La France s’inquiète de la fuite de ses cerveaux. Est-ce un phénomène qui risque de s’accentuer ?
Sans doute, s’il n’y a pas de reprise rapide sur le marché de l’emploi français. Il est difficile d’y entrer pour les nouveaux diplômés. Ces jeunes tentent donc leur chance à l’étranger, où en général, l’entrée se fait plus facilement. C’est un détour qui leur permet de booster leur CV. Toutefois, il est inutile d’être dramatique à ce propos : on a davantage à faire à un changement de mentalités qu’à un véritable exil de la jeunesse. Cette génération est née avec l’Europe, à leurs yeux, le marché du travail est européen et ils peuvent vivre dans les pays voisins sans se sentir expatriés.
Voit-on apparaître de nouvelles formes de mobilité ?

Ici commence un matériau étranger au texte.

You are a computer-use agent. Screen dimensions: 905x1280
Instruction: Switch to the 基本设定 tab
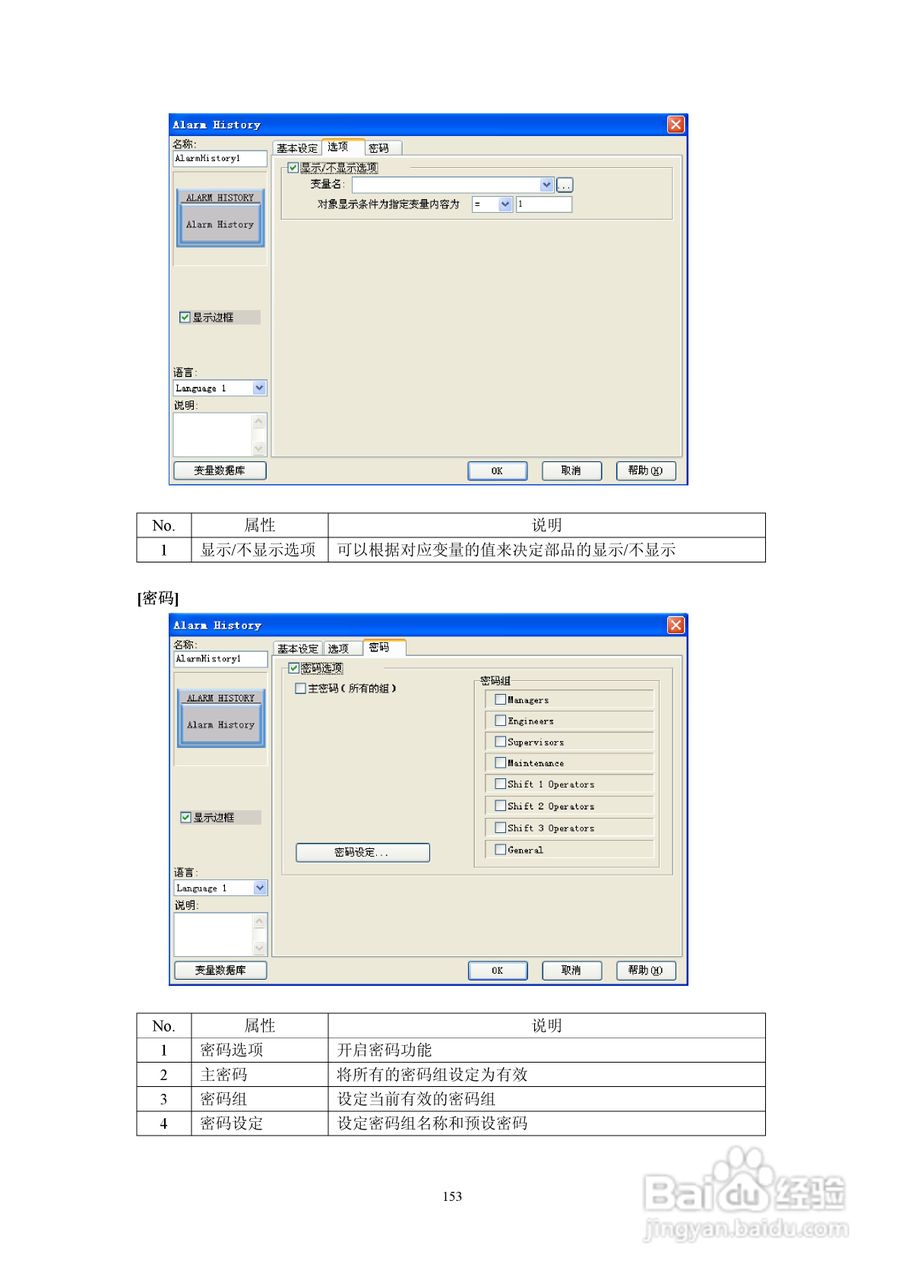(x=297, y=145)
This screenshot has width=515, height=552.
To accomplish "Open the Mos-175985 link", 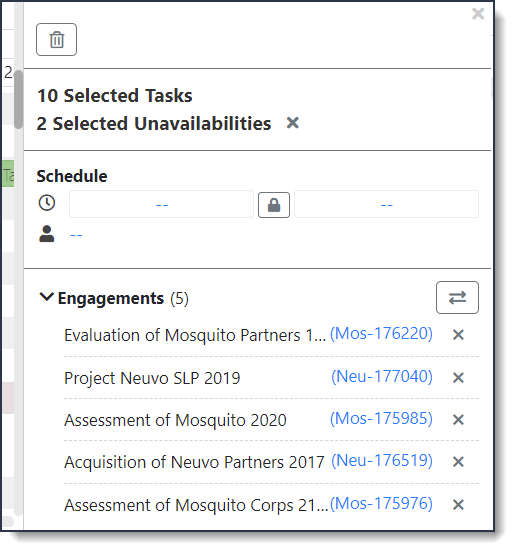I will click(x=381, y=419).
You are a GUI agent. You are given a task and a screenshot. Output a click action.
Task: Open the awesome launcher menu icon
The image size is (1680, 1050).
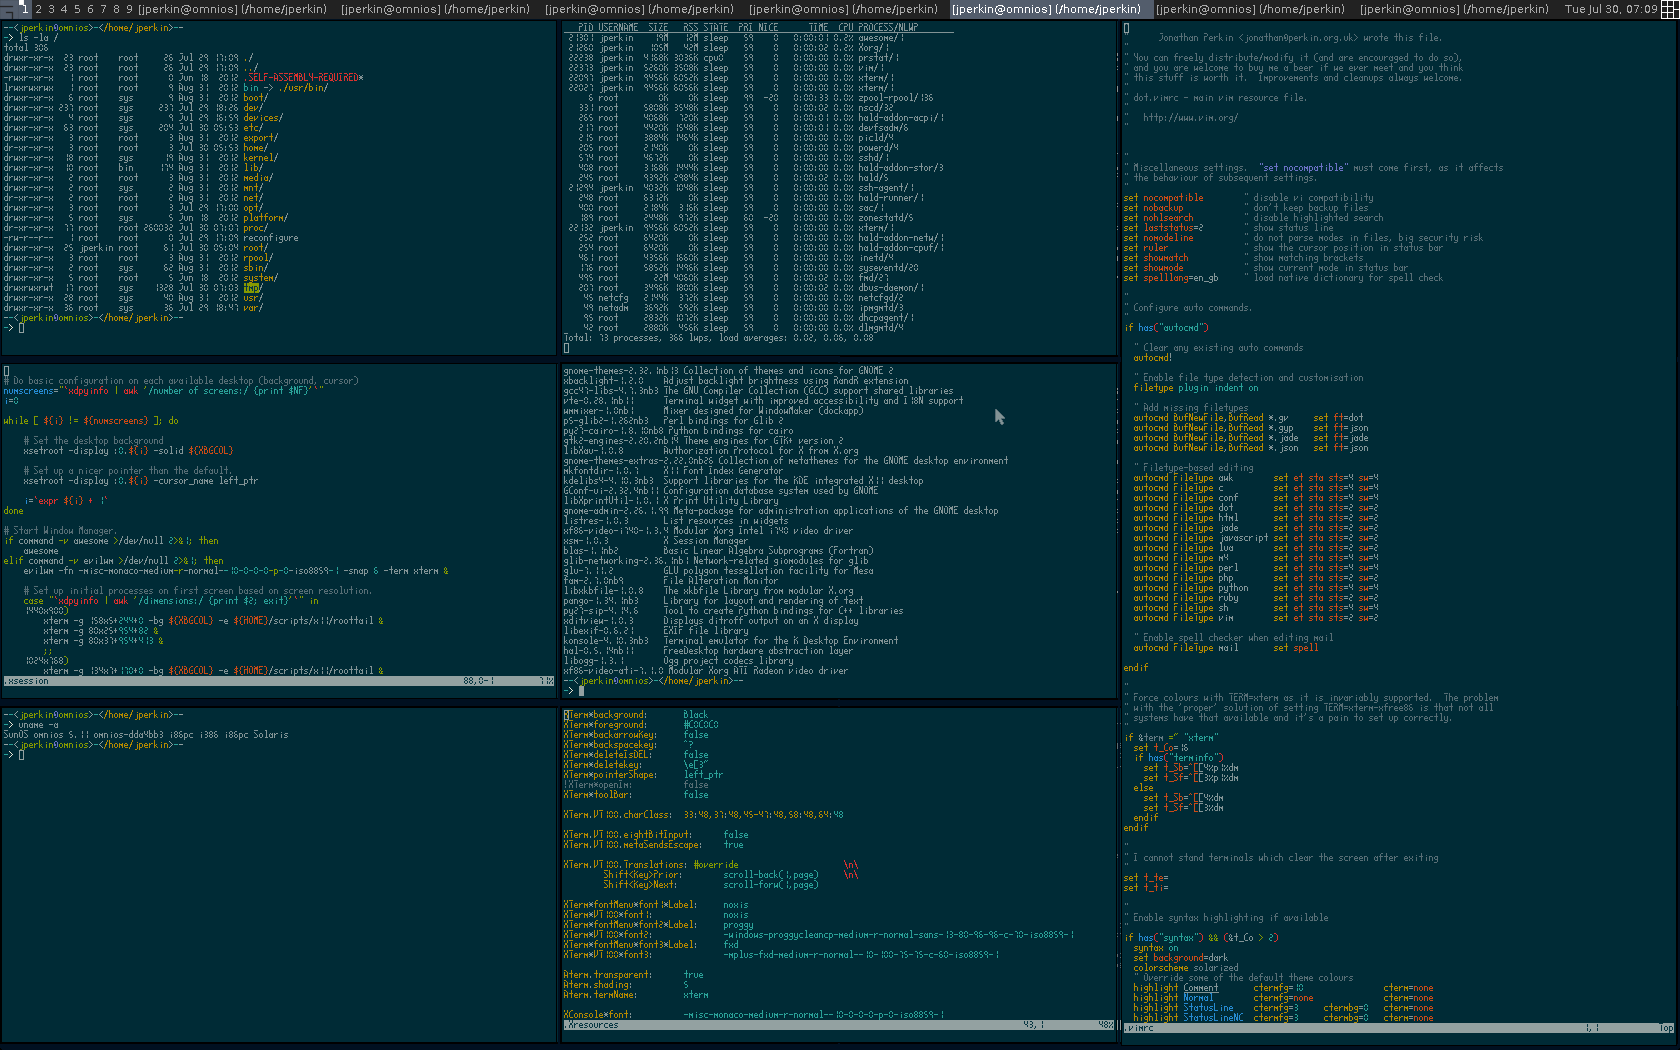click(x=8, y=8)
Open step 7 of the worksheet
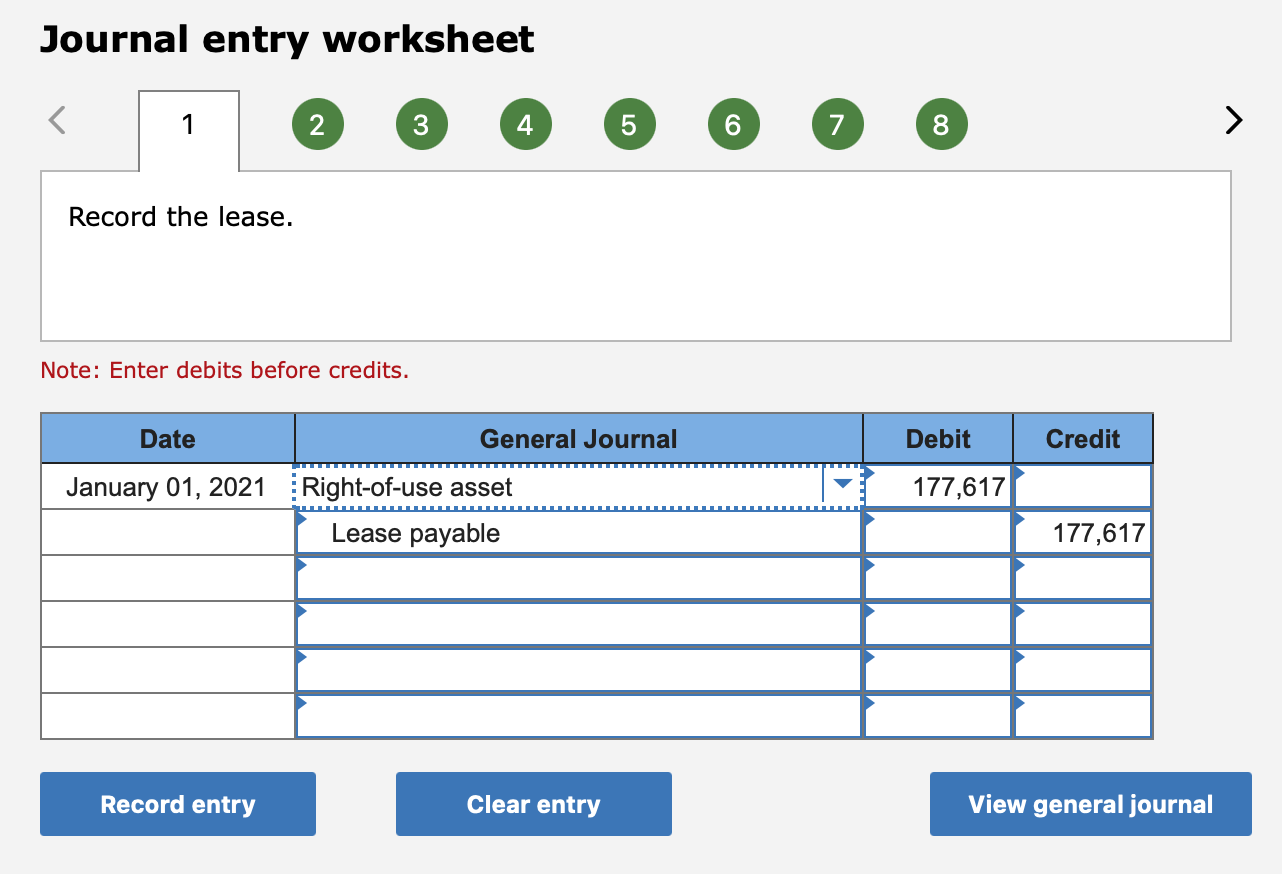 (838, 123)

On assiste à un mouvement des retraités souhaitant vivre de leur pension au soleil dans des pays où la vie est peu chère. On voit aussi émerger ce qu’on appelle «le ryadisme», une pratique consistant à acheter des vieilles bâtisses dans des pays du Maghreb pour ensuite les louer. Beaucoup de Français partent développer le tourisme à l’étranger.
A l’inverse, va-t-on vers une intensification de l’immigration en France ?

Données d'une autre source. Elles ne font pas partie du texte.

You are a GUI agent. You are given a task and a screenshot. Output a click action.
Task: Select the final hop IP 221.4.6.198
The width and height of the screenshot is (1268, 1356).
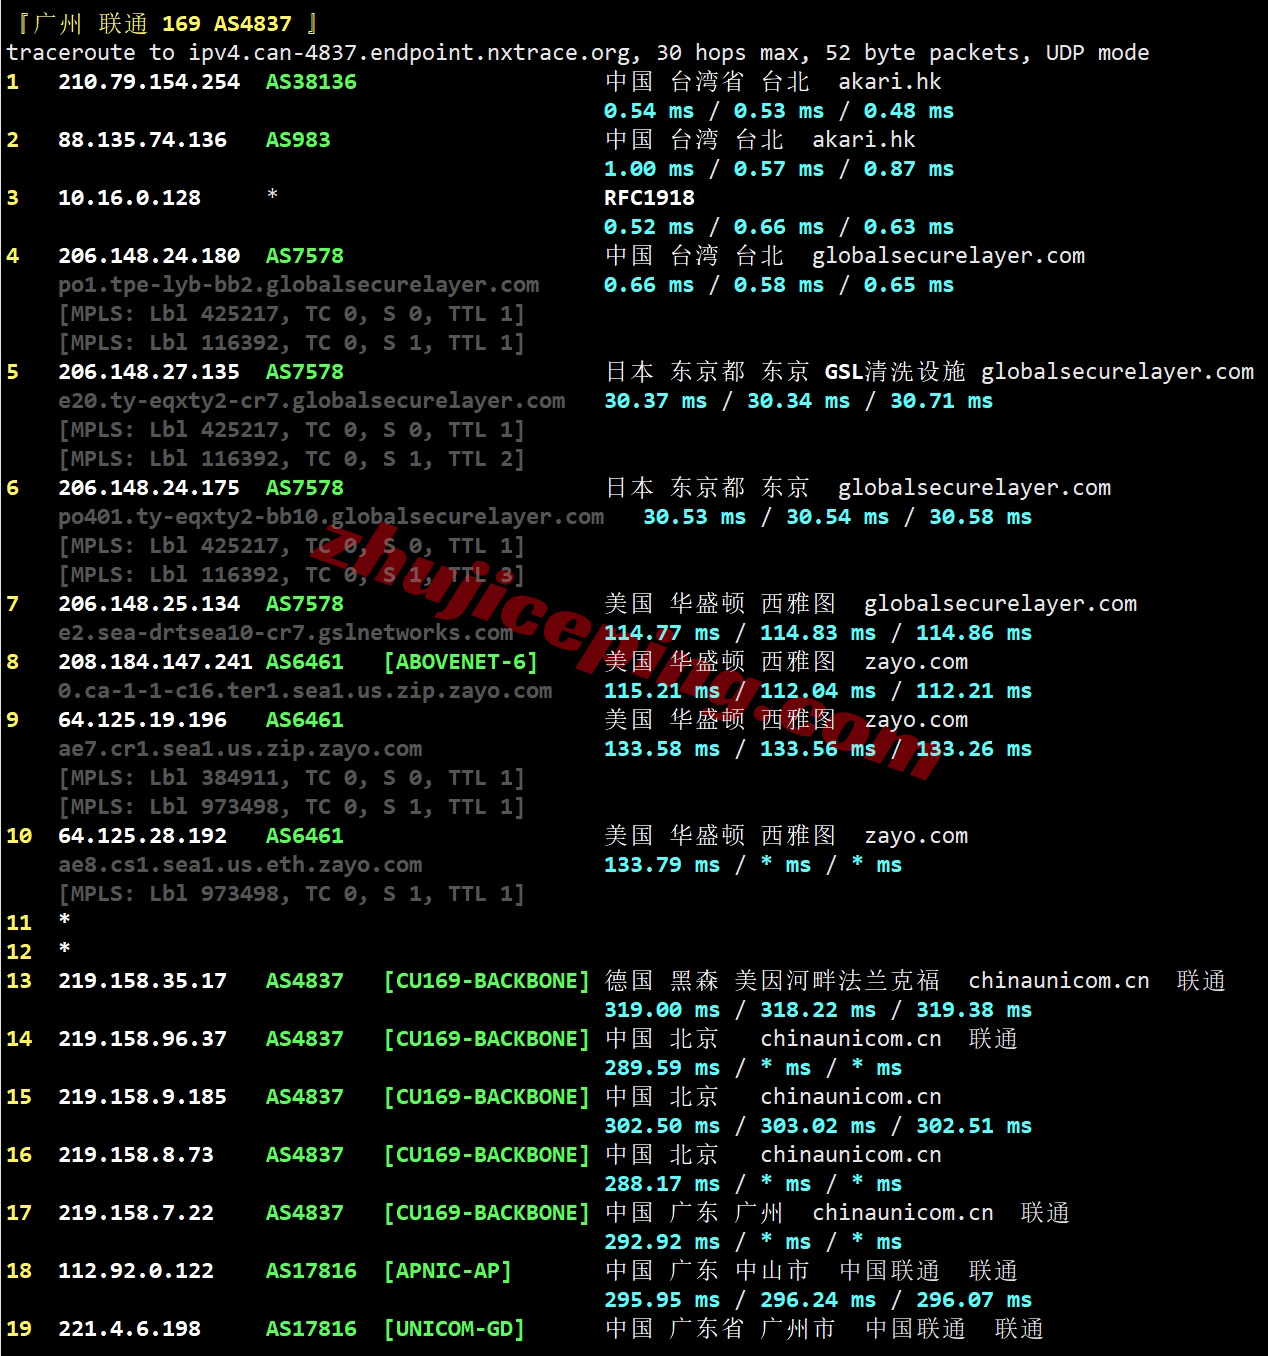[x=129, y=1329]
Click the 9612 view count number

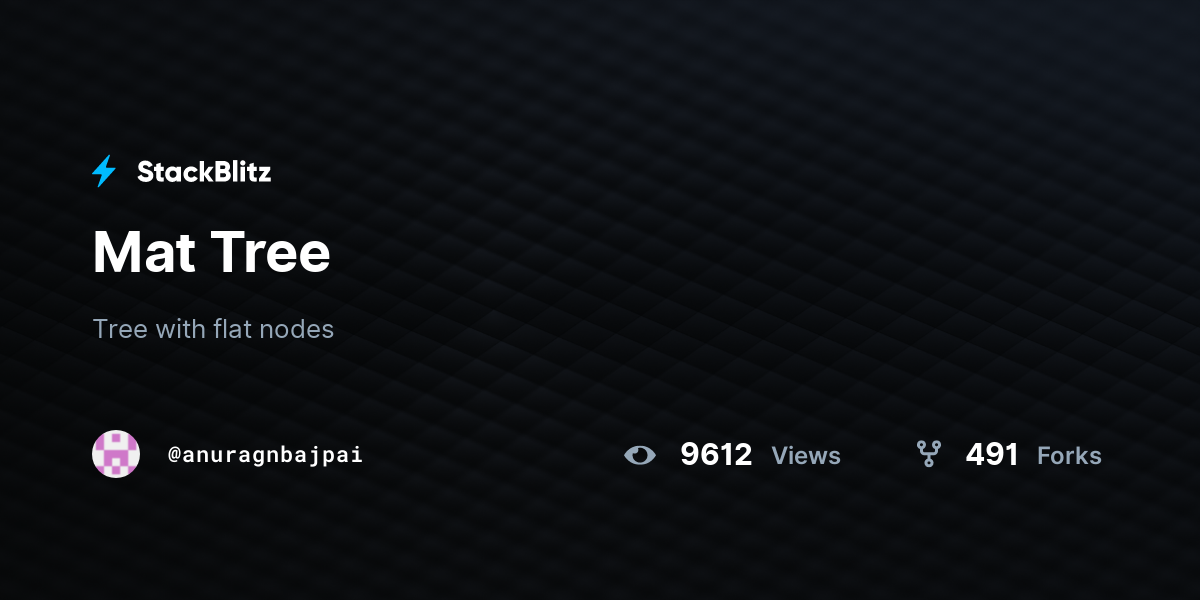pyautogui.click(x=716, y=455)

Il y a actuellement 3,5 millions d’étrangers en France, et ce chiffre est resté fixe durant les vingt dernières années. Pourtant les arrivées ont continué, sous forme de regroupement familial, de réfugiés politiques ou de sans-papiers. Mais ce phénomène reste masqué car en parallèle, le flux de migrants est assimilé grâce aux naturalisations et à des retours au pays. Et cela continuera très certainement à l’avenir.
Est-ce que des nouvelles nationalités d’émigrés pourraient arriver dans les prochaines années ?
Traditionnellement, la France a connu des migrations provenant de Pologne, d’Italie, puis d’Afrique noire ainsi que du Maghreb. Cependant, ces dernières années, on a assisté à une diversification de l’immigration. Et cette diversification devrait s’accélérer. On assiste à l’arrivée de Pakistanais, d’Egyptiens ou de Bangladeshis.
L’intégration de ces nouvelles populations ne risque-t-elle pas d’être difficile avec la faiblesse du marché de l’emploi ?
En général, les nouveaux immigrés réussissent à se positionner sur un emploi de niche, auquel ils accèdent grâce à des connaissances déjà sur place. Ils prennent donc souvent le même emploi que leurs compatriotes et c’est ainsi qu’on assiste à la multiplication des fleuristes pakistanais dans le métro parisien ou des vendeurs de rose bangladeshis.